18話 査問。
今回の件で呼び出されるとは…当然のことか。
本部の手練れが担うべき案件を勝手に守護守さま連れて飛び込んだ挙げ句、他の守護守さまとまで契約するなんて異例続きといえば異例。
そもそも私程度の練度がいく案件じゃなかった。
なんとかなったのは二人の守護守さまのおかげだ。
力を与えてくれたのは二人、私は運よく姉兄を浄化して、祖父母を退かせたにすぎない。
富士山の中、結界の最深部であり中枢に三大本部の一つがある。
深く潜って何度も結界門をくぐれば現れる。
細かく分けられた部屋の中の一つに案内される。
そこには顔を隠した巫女が数人座っている。
「月映結稀」
「はい」
「座りなさい」
「し、失礼します」
独特の重苦しい雰囲気。
怒られるのかと思うとどうにも。
うまい言い訳もないし…罰はどんなだろ…噂に聞く独房みたいな部屋に閉じ込めだろうか…それは避けたい。
「此度の件ですが」
「は、はい…!」
「あくまで標的は月映結稀であり、災厄の守護守が狙われたのは囮でしかありません」
「はい…」
「月映結稀、貴方はその策に安易に嵌まり、自らを危険に晒しました」
「も、申し訳ございません…」
私が目的。
それは祖父母の言う器と関係があるのだろうか。
確かに言っていた。
器を回収しに、と。
「本来は貴方のような立場のない者が向かう話ではありません。

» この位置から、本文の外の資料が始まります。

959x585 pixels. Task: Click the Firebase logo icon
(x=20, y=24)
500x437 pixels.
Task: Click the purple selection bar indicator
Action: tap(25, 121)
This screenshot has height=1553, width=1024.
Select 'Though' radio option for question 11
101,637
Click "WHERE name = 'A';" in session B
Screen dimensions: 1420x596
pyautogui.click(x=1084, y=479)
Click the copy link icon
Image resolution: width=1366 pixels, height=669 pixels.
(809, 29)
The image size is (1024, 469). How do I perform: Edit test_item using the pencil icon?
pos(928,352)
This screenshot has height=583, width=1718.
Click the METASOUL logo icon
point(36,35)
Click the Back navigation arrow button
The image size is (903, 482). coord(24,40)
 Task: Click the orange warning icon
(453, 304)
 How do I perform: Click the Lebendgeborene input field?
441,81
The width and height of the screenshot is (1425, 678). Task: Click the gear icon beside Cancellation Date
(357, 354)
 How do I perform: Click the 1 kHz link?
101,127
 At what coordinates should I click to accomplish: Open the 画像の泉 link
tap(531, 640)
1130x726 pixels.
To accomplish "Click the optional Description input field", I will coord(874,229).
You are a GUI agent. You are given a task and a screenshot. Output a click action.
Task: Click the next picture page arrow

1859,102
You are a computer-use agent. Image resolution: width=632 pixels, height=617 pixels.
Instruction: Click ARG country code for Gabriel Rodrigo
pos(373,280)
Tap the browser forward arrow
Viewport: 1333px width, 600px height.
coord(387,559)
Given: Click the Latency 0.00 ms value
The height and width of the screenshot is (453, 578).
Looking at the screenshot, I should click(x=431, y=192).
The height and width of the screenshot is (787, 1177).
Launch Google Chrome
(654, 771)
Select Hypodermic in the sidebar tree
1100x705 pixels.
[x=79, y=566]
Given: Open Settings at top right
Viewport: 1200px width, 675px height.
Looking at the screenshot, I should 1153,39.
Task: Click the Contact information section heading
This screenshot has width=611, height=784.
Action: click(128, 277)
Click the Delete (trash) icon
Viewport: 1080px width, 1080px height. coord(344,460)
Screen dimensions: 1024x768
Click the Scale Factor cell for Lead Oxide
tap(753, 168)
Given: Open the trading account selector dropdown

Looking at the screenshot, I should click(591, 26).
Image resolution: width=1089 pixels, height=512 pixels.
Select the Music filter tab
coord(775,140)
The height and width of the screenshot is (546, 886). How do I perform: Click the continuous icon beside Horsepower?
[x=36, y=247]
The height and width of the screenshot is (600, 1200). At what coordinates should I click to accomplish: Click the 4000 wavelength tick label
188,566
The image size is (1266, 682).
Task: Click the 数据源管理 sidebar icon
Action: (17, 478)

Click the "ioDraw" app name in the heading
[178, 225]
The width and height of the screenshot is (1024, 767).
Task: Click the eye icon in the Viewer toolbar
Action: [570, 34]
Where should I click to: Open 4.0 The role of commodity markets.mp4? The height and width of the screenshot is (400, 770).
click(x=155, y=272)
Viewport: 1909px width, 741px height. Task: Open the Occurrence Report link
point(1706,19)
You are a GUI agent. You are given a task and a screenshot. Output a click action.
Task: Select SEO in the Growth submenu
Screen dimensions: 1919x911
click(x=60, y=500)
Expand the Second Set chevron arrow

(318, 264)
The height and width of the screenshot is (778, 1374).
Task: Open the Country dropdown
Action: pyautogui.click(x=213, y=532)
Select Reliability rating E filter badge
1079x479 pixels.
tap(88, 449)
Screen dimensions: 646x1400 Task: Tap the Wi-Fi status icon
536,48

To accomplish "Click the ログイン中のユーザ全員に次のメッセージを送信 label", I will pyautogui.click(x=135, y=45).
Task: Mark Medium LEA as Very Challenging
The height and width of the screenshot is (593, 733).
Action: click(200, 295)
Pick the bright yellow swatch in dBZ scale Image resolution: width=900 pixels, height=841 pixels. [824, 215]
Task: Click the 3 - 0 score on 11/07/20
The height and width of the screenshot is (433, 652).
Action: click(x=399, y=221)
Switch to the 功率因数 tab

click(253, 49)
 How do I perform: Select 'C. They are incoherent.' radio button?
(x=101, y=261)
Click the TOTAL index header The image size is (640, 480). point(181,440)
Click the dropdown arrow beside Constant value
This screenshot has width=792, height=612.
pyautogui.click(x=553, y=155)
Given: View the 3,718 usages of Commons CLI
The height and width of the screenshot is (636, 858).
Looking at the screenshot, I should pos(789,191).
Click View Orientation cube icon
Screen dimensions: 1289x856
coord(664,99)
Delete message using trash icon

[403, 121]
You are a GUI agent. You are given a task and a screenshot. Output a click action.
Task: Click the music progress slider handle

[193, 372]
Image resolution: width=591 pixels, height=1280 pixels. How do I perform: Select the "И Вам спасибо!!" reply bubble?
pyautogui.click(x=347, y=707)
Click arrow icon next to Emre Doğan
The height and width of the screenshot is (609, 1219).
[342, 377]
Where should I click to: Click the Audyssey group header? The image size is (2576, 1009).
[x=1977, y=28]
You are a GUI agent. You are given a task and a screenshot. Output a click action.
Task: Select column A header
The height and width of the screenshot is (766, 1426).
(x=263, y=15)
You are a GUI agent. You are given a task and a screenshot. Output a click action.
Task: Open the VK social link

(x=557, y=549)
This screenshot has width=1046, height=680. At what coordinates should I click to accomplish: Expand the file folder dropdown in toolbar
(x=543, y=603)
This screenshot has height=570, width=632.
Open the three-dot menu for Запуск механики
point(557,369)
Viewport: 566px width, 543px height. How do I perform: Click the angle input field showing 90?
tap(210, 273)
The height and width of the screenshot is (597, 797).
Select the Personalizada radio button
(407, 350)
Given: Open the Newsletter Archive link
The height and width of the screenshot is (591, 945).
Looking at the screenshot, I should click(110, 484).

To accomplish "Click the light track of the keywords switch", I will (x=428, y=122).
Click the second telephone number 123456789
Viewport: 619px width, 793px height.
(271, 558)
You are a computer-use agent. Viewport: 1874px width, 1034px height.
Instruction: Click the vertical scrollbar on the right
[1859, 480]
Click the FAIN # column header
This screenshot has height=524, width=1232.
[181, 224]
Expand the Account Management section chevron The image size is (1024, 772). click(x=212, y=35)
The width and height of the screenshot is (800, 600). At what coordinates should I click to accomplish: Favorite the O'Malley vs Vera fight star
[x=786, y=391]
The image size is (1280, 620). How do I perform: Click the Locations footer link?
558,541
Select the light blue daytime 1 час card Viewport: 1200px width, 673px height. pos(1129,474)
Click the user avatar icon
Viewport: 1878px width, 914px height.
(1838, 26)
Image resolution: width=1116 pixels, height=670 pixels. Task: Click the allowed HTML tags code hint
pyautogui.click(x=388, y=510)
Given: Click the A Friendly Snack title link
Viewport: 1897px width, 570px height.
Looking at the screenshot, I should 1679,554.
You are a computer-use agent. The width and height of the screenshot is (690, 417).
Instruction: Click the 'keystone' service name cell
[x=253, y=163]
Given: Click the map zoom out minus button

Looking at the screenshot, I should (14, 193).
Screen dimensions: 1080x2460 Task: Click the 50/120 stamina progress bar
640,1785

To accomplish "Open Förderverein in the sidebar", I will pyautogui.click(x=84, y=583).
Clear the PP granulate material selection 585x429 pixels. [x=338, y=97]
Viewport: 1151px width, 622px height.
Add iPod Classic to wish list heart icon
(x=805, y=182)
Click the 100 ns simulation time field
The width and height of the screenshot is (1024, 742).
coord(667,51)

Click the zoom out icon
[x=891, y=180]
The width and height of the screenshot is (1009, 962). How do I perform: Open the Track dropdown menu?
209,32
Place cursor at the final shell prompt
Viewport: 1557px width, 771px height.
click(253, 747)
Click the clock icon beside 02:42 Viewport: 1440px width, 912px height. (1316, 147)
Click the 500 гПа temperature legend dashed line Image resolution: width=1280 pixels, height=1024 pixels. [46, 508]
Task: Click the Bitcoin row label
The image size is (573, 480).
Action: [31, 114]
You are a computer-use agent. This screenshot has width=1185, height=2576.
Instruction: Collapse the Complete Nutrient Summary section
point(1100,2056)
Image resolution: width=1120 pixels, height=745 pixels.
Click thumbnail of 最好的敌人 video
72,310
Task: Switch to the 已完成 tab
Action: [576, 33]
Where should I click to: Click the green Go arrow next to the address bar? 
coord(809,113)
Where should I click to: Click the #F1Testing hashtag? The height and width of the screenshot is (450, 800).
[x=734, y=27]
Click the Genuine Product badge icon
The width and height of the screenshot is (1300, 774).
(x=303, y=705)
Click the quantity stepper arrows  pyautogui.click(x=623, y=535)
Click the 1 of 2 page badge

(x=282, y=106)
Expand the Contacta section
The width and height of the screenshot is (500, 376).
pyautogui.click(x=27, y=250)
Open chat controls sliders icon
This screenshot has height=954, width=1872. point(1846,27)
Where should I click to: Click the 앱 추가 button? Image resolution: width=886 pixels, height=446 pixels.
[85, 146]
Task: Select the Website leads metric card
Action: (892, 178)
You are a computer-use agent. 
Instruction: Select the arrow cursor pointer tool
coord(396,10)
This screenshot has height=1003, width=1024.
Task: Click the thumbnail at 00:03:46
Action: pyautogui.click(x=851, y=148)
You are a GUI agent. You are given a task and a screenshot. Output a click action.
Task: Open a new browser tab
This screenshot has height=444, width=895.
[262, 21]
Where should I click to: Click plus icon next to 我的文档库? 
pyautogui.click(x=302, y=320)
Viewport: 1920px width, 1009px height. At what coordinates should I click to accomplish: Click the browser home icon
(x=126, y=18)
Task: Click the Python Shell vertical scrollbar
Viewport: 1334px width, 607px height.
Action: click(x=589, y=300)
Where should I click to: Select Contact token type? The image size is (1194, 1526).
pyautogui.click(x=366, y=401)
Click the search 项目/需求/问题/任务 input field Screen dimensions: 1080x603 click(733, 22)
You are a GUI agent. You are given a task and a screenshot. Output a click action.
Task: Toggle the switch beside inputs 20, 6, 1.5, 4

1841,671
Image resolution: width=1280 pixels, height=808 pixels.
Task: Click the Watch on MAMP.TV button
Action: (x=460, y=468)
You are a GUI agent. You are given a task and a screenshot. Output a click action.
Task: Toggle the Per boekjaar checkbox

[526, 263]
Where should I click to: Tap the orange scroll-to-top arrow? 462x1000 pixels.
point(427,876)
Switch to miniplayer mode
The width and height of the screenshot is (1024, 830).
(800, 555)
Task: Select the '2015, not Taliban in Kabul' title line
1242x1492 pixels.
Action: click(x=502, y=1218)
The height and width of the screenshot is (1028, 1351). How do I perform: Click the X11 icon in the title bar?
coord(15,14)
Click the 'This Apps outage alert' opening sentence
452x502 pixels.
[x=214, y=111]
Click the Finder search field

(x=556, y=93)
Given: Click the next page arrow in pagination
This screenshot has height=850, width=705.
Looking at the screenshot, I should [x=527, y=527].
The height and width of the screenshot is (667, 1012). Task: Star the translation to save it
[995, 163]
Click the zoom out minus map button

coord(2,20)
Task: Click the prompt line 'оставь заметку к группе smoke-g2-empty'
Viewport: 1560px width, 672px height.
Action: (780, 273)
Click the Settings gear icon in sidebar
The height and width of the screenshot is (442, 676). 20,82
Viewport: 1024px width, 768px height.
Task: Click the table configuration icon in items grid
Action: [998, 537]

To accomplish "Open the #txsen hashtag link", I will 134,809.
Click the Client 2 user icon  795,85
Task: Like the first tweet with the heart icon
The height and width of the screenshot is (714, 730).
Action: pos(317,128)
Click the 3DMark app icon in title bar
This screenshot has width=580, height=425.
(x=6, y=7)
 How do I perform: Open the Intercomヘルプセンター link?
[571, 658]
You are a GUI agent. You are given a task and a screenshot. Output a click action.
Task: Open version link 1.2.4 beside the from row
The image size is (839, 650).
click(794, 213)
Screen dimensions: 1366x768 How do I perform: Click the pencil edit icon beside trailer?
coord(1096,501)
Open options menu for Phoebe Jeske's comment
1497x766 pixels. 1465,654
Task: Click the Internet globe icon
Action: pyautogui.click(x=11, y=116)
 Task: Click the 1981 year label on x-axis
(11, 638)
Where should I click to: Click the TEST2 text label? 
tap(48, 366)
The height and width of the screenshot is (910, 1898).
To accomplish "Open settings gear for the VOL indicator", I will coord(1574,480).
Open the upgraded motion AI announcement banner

いくら身内が関わっていようとも、その内容に応じてその時と場に適性のある巫女が対応します」
「はい」
「姉兄だからと言っても今回は桜と災厄の守護守がいたから浄化がかないました。あの時災厄の守護守が契約しなかったら貴方はあちらの思い通りに回収されたことでしょう」
「も、申し訳ございません…」
まだまだ続く駄目出し。
その通りなんだけども、言われると辛い。
私はただ衝動的に動いて、さくらさんを巻き込んでやくの元へ行った。
契約してすぐに姉兄の結界に閉じ込められて、最初から散々だった。
名誉挽回のシーンがない…せいぜい姉兄を浄化できたことだけだ。
次に管理者たちは私の処遇について話した。
「今後許可がおりるまでは富士の結界内に留まること」
「はい」
「災厄の守護守と契約してしまったことですが、そのまま結界内の練度錬成に同行させなさい」
「え、いいんですか?」
いけない、砕けてしまった。
急いで謝る。
そもそも管理者のことだからやくとは契約解消の末、やくだけ元の場所に戻されると思っていたのに。
あぁでも富士の結界の中っていう狭い範囲で修行だとやくは嫌がりそうだな…窮屈って言いそう。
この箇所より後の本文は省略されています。